====== Data to use ======
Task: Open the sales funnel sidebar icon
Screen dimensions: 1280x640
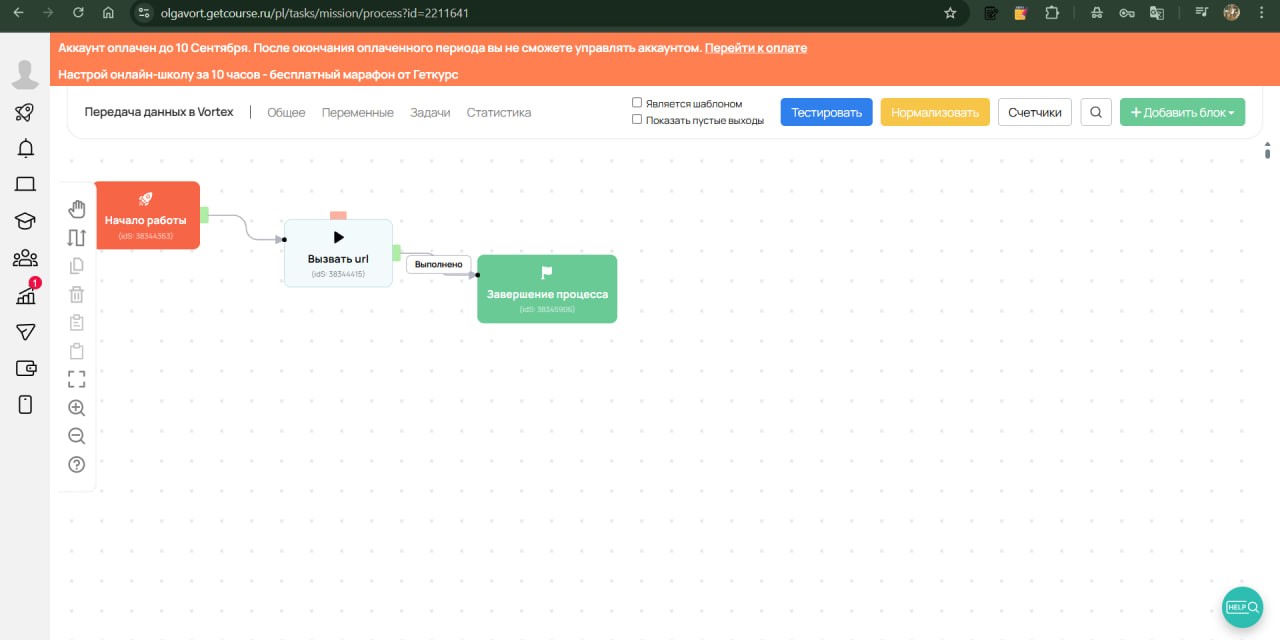Action: [x=26, y=331]
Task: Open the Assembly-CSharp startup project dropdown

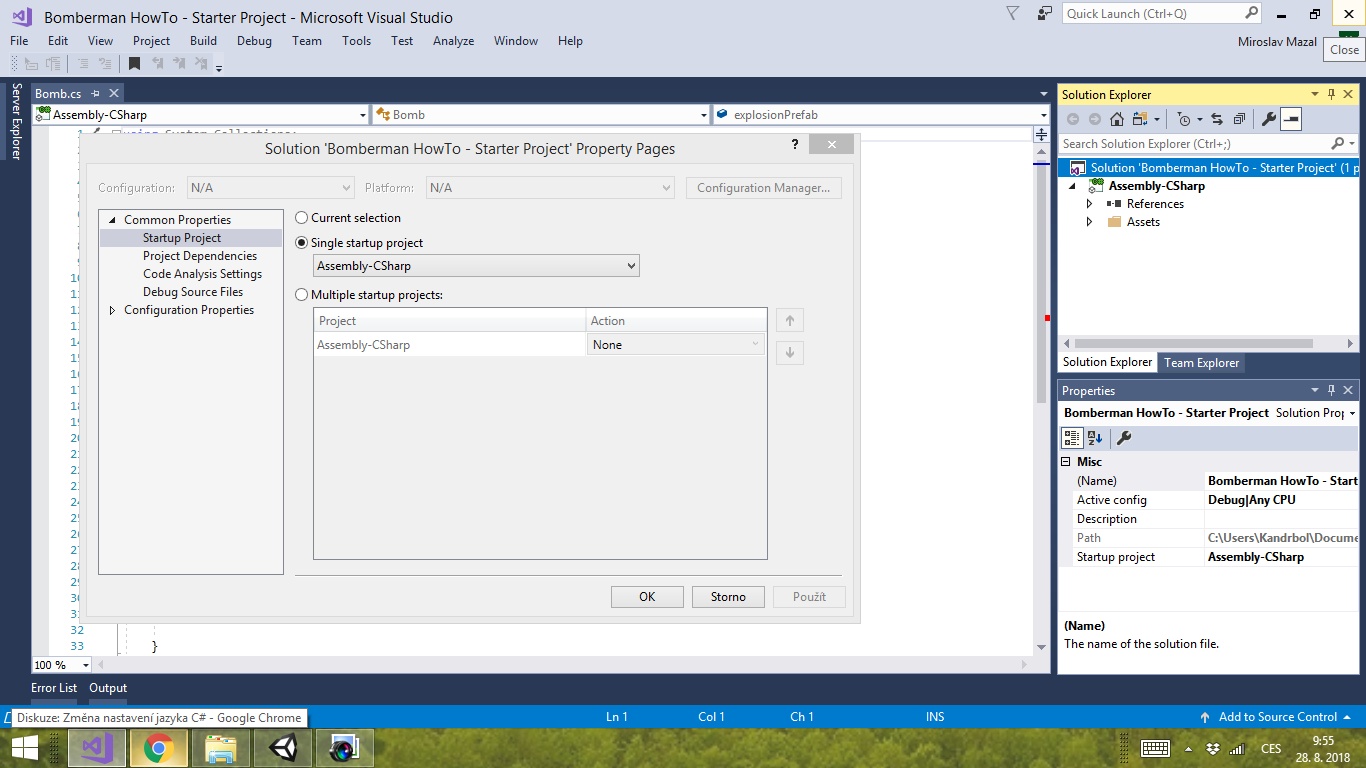Action: [x=476, y=266]
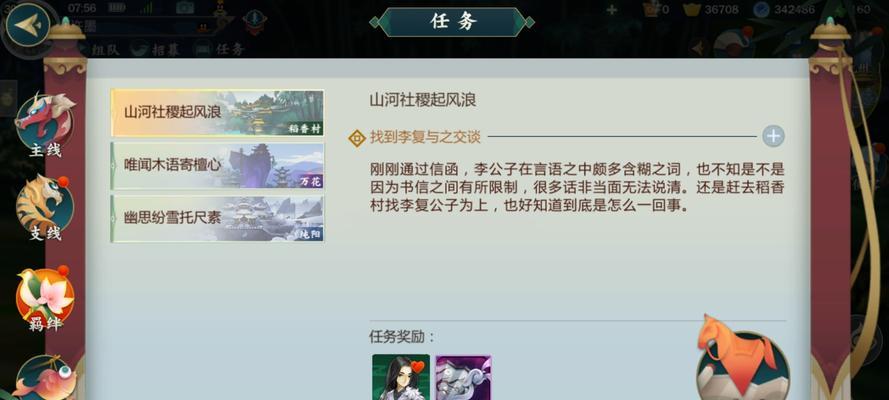The image size is (889, 400).
Task: Select the 山河社稷起风浪 quest entry
Action: (x=218, y=113)
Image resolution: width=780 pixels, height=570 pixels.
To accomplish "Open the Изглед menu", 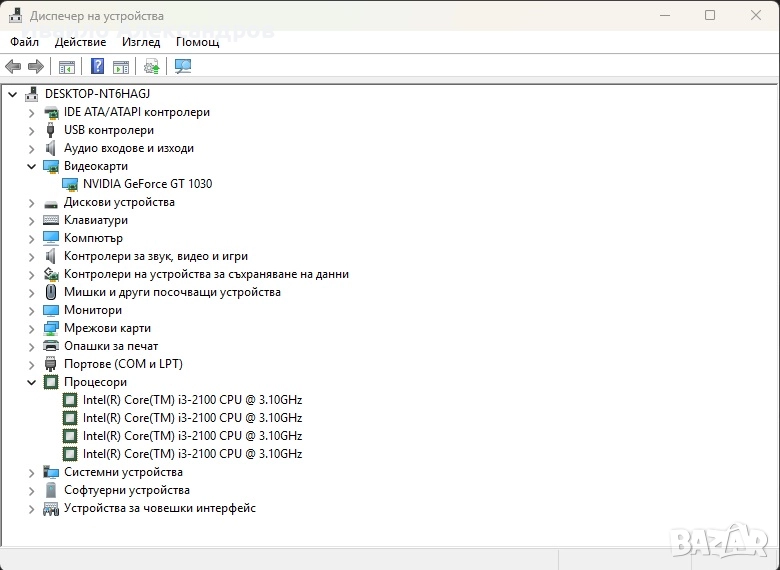I will (x=141, y=42).
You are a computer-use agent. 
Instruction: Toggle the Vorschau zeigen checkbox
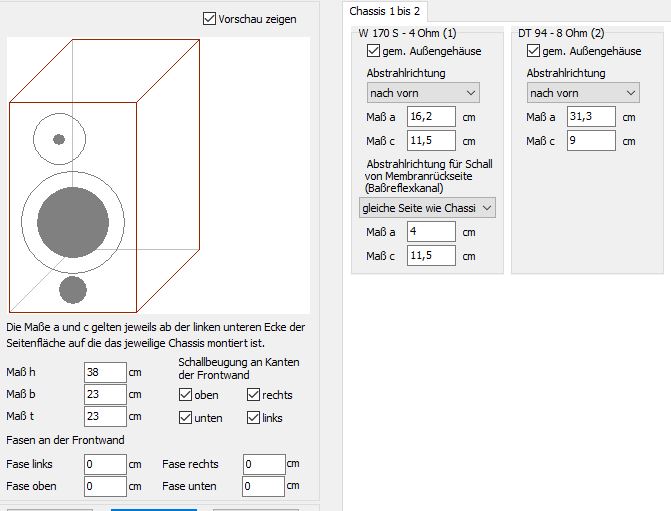point(209,18)
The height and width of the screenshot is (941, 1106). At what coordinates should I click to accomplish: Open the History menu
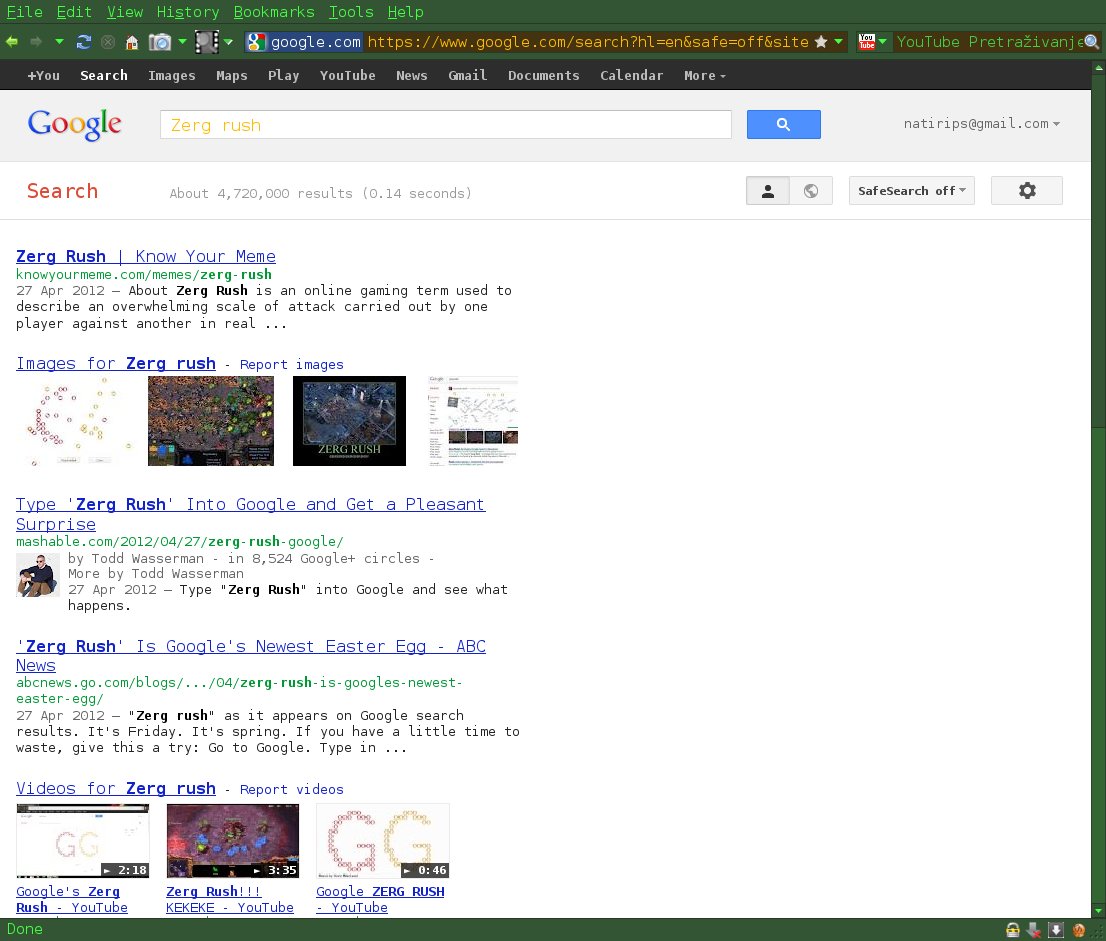coord(188,12)
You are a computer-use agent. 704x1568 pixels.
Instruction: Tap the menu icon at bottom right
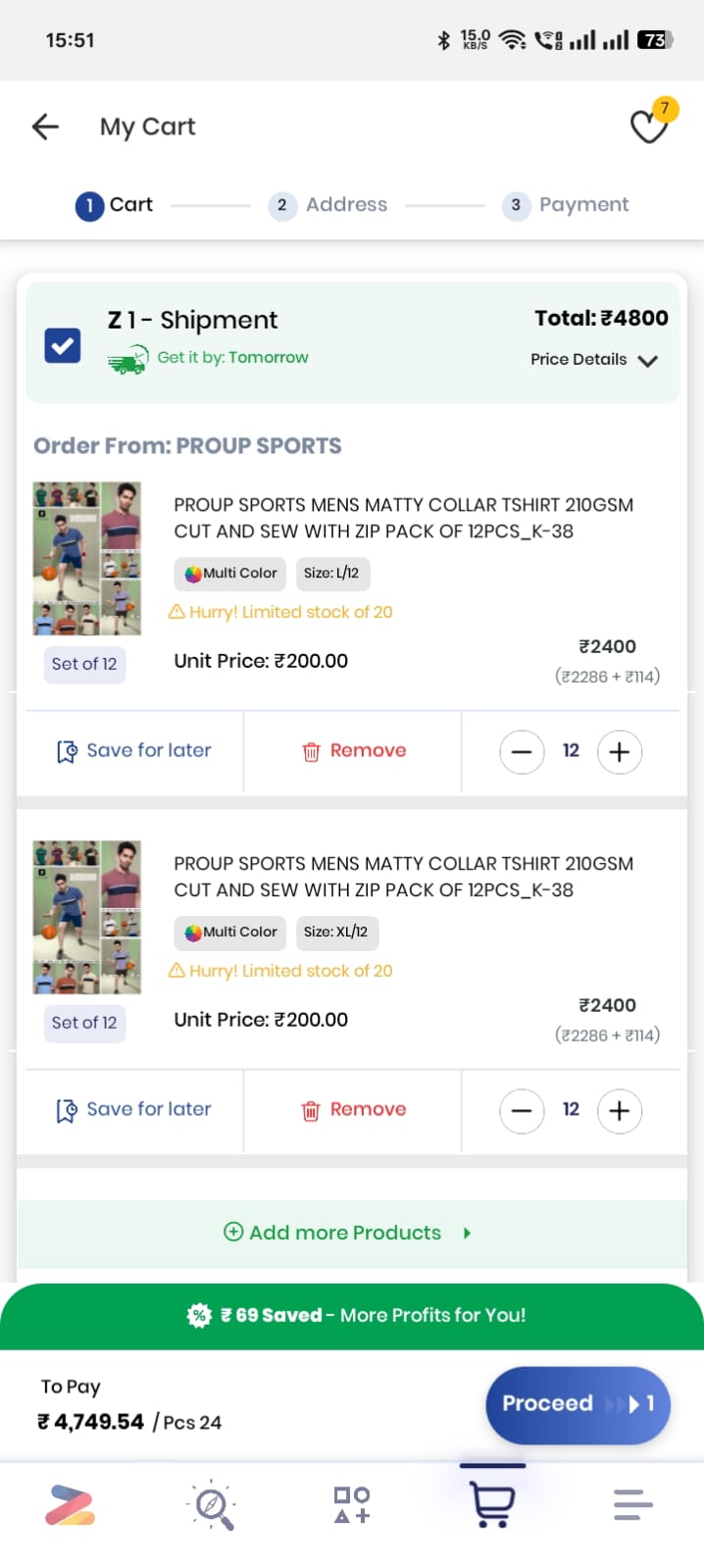631,1505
======
Output only the lines from the start of the data through the line that holds "Image resolution: width=780". Keep them exact and leave the pictures out.

» Task output:
Task: Open the sales funnel sidebar icon
Screen dimensions: 1280x640
Action: [x=26, y=331]
Task: Open the Assembly-CSharp startup project dropdown

Action: [x=476, y=266]
The image size is (889, 400).
Task: Select the 山河社稷起风浪 quest entry
Action: (x=218, y=113)
Image resolution: width=780 pixels, height=570 pixels.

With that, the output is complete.